> **EXTRACTED DATA**:
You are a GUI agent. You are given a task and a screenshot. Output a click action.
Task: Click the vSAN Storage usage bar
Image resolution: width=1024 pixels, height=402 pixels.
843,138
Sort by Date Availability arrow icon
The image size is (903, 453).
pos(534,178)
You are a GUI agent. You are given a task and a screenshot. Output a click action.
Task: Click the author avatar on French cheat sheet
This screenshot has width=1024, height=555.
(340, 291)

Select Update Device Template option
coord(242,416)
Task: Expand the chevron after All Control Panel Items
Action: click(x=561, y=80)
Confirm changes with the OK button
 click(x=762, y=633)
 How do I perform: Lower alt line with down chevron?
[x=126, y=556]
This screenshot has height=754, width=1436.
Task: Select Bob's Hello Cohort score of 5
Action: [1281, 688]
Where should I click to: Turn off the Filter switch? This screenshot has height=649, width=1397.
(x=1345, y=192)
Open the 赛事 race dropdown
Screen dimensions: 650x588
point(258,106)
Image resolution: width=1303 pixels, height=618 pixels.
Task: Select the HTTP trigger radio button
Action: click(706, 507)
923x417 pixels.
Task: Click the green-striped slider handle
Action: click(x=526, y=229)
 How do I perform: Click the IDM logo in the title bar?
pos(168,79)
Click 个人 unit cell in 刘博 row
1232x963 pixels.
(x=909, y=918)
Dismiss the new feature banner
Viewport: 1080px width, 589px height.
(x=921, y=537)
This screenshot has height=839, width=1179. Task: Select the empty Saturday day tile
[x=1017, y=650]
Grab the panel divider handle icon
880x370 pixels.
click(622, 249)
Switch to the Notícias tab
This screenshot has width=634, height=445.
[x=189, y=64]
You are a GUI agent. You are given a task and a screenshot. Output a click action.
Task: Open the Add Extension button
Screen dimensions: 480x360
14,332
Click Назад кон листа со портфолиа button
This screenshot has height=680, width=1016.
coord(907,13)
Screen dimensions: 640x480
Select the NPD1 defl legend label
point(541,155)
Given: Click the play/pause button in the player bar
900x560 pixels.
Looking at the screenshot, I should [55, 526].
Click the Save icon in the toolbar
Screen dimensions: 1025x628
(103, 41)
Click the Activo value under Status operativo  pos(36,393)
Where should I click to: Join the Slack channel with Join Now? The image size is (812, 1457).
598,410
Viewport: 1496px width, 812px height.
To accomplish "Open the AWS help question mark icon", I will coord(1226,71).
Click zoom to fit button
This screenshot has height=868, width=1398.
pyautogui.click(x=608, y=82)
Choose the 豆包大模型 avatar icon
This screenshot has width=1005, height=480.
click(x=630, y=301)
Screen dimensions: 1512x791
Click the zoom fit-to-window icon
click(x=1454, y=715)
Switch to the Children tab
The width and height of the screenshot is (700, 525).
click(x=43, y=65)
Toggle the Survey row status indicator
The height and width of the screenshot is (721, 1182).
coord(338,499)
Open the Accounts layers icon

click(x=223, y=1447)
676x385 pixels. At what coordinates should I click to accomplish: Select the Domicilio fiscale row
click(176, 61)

> **WHAT NEEDS TO BE DONE**: Set down the whole listing again, exactly as shown above.

> **ANSWER TO THIS TASK**:
You are a GUI agent. You are given a task and a screenshot. Output a click action.
Task: Click the vSAN Storage usage bar
Image resolution: width=1024 pixels, height=402 pixels.
843,138
Sort by Date Availability arrow icon
The image size is (903, 453).
pos(534,178)
You are a GUI agent. You are given a task and a screenshot. Output a click action.
Task: Click the author avatar on French cheat sheet
This screenshot has width=1024, height=555.
(340, 291)

Select Update Device Template option
coord(242,416)
Task: Expand the chevron after All Control Panel Items
Action: click(x=561, y=80)
Confirm changes with the OK button
 click(x=762, y=633)
 How do I perform: Lower alt line with down chevron?
[x=126, y=556]
This screenshot has height=754, width=1436.
Task: Select Bob's Hello Cohort score of 5
Action: [1281, 688]
Where should I click to: Turn off the Filter switch? This screenshot has height=649, width=1397.
(x=1345, y=192)
Open the 赛事 race dropdown
Screen dimensions: 650x588
point(258,106)
Image resolution: width=1303 pixels, height=618 pixels.
Task: Select the HTTP trigger radio button
Action: click(706, 507)
923x417 pixels.
Task: Click the green-striped slider handle
Action: click(x=526, y=229)
 How do I perform: Click the IDM logo in the title bar?
pos(168,79)
Click 个人 unit cell in 刘博 row
1232x963 pixels.
(x=909, y=918)
Dismiss the new feature banner
Viewport: 1080px width, 589px height.
(x=921, y=537)
This screenshot has height=839, width=1179. Task: Select the empty Saturday day tile
[x=1017, y=650]
Grab the panel divider handle icon
880x370 pixels.
click(622, 249)
Switch to the Notícias tab
This screenshot has width=634, height=445.
[x=189, y=64]
You are a GUI agent. You are given a task and a screenshot. Output a click action.
Task: Open the Add Extension button
Screen dimensions: 480x360
14,332
Click Назад кон листа со портфолиа button
This screenshot has height=680, width=1016.
coord(907,13)
Screen dimensions: 640x480
Select the NPD1 defl legend label
point(541,155)
Given: Click the play/pause button in the player bar
900x560 pixels.
Looking at the screenshot, I should [55, 526].
Click the Save icon in the toolbar
Screen dimensions: 1025x628
(103, 41)
Click the Activo value under Status operativo  pos(36,393)
Where should I click to: Join the Slack channel with Join Now? The image size is (812, 1457).
598,410
Viewport: 1496px width, 812px height.
To accomplish "Open the AWS help question mark icon", I will coord(1226,71).
Click zoom to fit button
This screenshot has height=868, width=1398.
pyautogui.click(x=608, y=82)
Choose the 豆包大模型 avatar icon
This screenshot has width=1005, height=480.
click(x=630, y=301)
Screen dimensions: 1512x791
Click the zoom fit-to-window icon
click(x=1454, y=715)
Switch to the Children tab
The width and height of the screenshot is (700, 525).
click(x=43, y=65)
Toggle the Survey row status indicator
The height and width of the screenshot is (721, 1182).
coord(338,499)
Open the Accounts layers icon

click(x=223, y=1447)
676x385 pixels. At what coordinates should I click to accomplish: Select the Domicilio fiscale row
click(176, 61)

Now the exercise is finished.